12:02 pm, 12 Jan 05
graphics acceleration
From the cairo list, so don't assume it's the official word, but it sounds plausible:
My understanding of the MS plan is that DirectX is going to be their new base driver layer and GDI/GDI+ will be phased out over time. The drawing API will be the dotNet Avalon one. Of course this is going to take years to happen. Avalon is similar to Cairo and can print.Speaking of which, there was a talk from the SETI@Home guy today about distributed computing and to promote his new system/platform for this sort of thing.

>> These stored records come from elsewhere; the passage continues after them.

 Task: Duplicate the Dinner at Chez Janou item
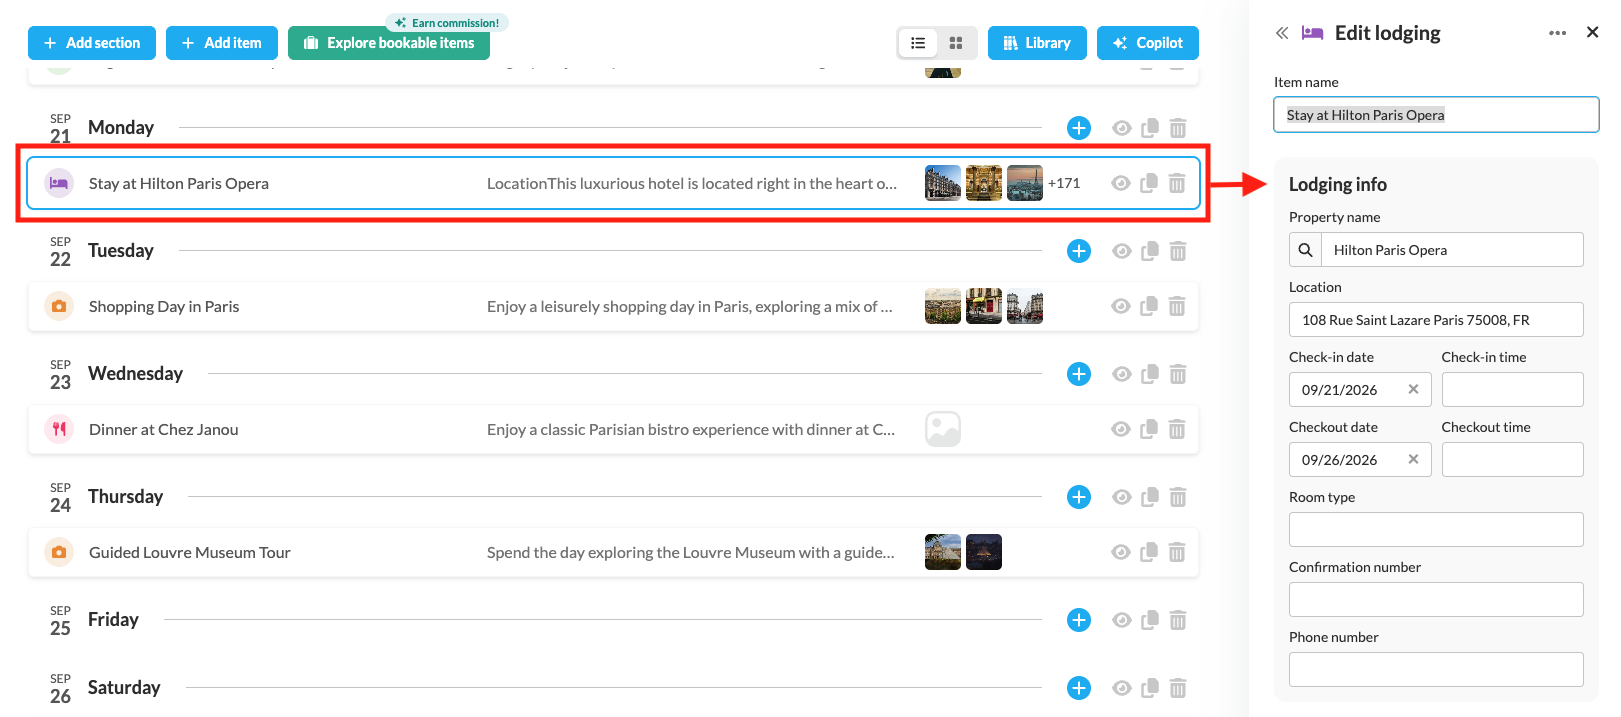[1149, 429]
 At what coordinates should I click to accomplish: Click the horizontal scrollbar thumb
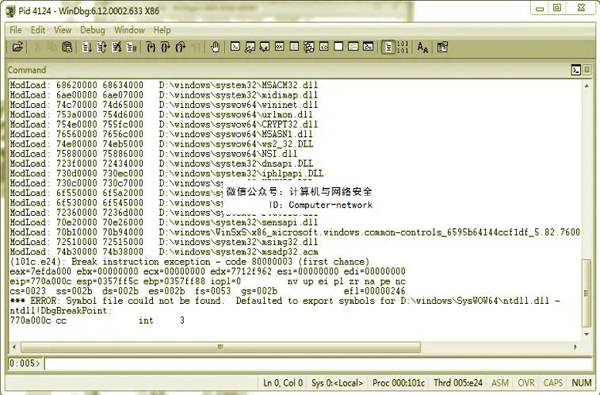(220, 347)
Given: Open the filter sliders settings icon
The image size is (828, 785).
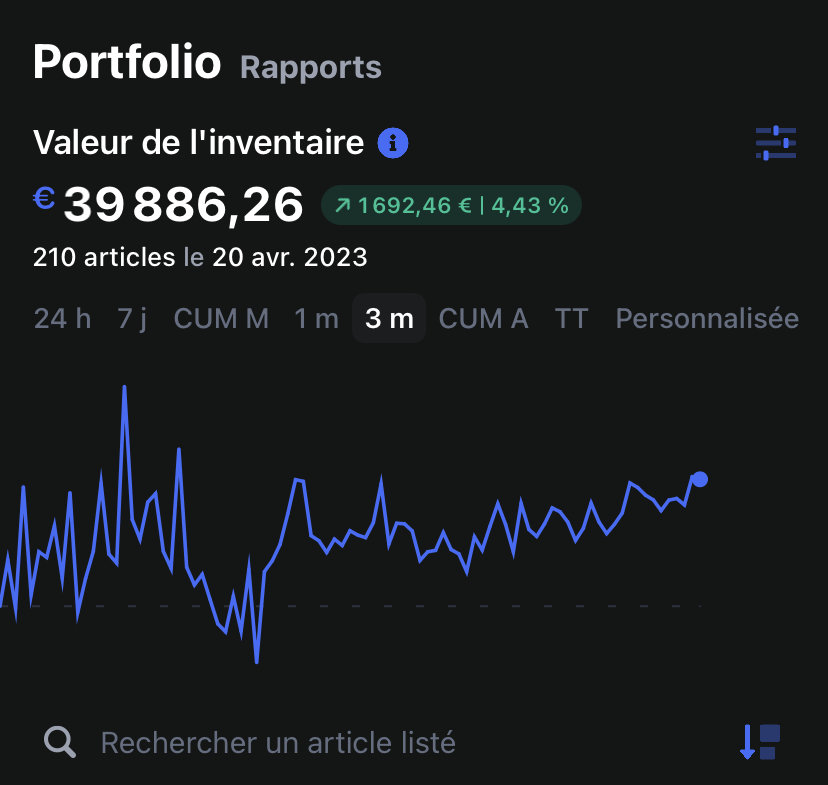Looking at the screenshot, I should click(775, 143).
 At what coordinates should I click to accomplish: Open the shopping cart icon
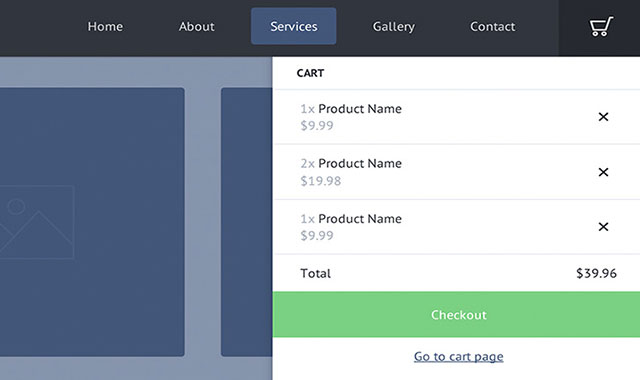click(601, 27)
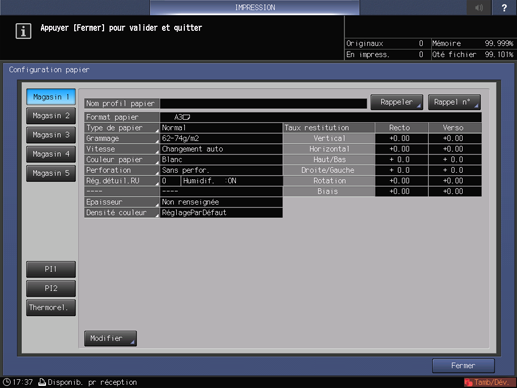The height and width of the screenshot is (388, 517).
Task: Click the printer icon near Disponib. pr réception
Action: (x=42, y=382)
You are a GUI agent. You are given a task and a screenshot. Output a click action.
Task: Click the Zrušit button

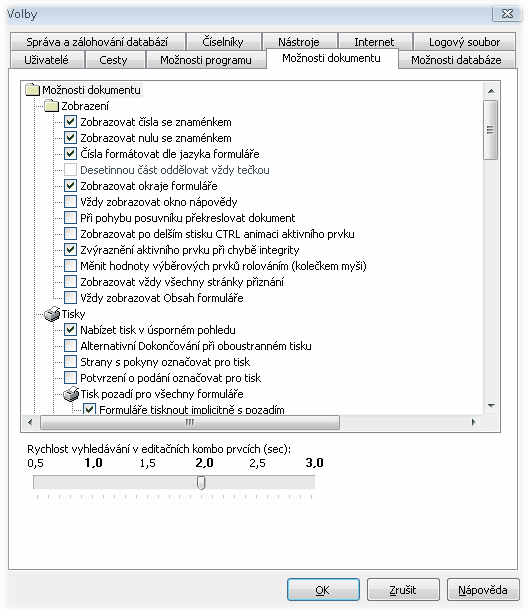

Three noteworthy bits were: the graph showing the relative sizes of your computing power, the computing power of all businesses combined, and then the huge overwhelming power of all homeowners combined; the observation that consumer-grade hardware will always surpass specialized hardware in terms of price-performance due to economic reasons, with GPUs as an example of that; and also that they have a half-million CPUs in their "supercomputer".
The shift from a GDI base to DirectX is parallel to the shift from X's XAA to X on GL. Basing things on DirectX/GL allows access to more hardware accelerated drawing functions, especially alpha blending.
DirectX 10 has spec'd hardware changes to accelerate drawing of alpha blended text with subpixel positioning and to increase the speed of drawing context switches.